2014 saw Alcoa violating the FCPA when its subsidiaries paid bribes to government officials in Bahrain to maintain business. Smith & Wesson employees and representatives authorized and made improper payments to foreign officials while trying to win contracts to supply products to military overseas. And of course Avon Products failed to put controls in place to detect and prevent payments and gifts to Chinese government officials from a subsidiary.

Well we’re one month down in 2015 and already we’ve seen some action – rolling right along. Walid Hatoum, a Tampa, FL based engineering and construction firm violated the FCPA by offering and authorizing bribes and employment to foreign officials to secure Qatari government contracts.

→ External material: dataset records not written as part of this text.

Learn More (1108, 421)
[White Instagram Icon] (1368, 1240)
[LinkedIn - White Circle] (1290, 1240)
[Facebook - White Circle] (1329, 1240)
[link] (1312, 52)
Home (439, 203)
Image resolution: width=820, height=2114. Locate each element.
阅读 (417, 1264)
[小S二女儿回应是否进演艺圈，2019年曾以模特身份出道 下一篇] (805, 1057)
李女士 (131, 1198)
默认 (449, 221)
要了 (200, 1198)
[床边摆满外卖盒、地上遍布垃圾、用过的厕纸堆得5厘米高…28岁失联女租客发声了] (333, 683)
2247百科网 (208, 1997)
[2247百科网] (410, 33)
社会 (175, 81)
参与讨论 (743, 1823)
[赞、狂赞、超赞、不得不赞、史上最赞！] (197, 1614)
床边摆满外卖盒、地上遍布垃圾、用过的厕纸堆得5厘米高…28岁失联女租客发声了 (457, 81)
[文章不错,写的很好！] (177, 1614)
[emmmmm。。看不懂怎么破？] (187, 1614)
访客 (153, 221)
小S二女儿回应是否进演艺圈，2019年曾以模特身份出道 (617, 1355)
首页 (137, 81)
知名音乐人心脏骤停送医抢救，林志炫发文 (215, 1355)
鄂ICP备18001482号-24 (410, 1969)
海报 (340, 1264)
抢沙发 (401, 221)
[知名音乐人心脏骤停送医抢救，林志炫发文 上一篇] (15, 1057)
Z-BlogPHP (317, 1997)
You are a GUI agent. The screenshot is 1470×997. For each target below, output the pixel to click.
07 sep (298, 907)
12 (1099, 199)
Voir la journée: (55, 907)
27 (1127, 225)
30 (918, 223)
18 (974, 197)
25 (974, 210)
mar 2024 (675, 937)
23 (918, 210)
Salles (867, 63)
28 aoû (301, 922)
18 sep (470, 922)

We seem to keep seeing this type of activity over and over. Yesterday we wrote about how it’s the leaders in the organization that create the culture (culture of integrity, culture of bribes). Employees are going to follow their manager’s lead and if it’s a cultural norm within any given organization, to engage in questionable practices, then employees are going to mimic this behaviour.

If senior management portrays a leadership style of ‘get things done and bring in the revenue at all costs’, then employees are going to learn that this is an accepted behaviour. Employees take their cues from the top. What leaders do reflects the actions taken by employees throughout the organization

It’s so vitally important, for the success and public image of an organization, to not engage in acts of bribery and/or corruption. Corruption is a global problem. Since the FCPA was enacted, the extent of corporate bribery in foreign countries has become clearer and its ramifications more obvious. Corporate bribery and corruption interferes with economic growth by diverting public resources from important priorities such as health, education, and infrastructure. It threatens stability and security by facilitating criminal activity within and across borders.

Most organizations and individuals want to act responsibly and in compliance with the law. They don’t set out intentionally to commit bribes or engage in corruption. Sometimes what you think may be the right way isn’t seen that way in the eyes of the FCPA. You need to know exactly how the FCPA is going to interpret actions you take.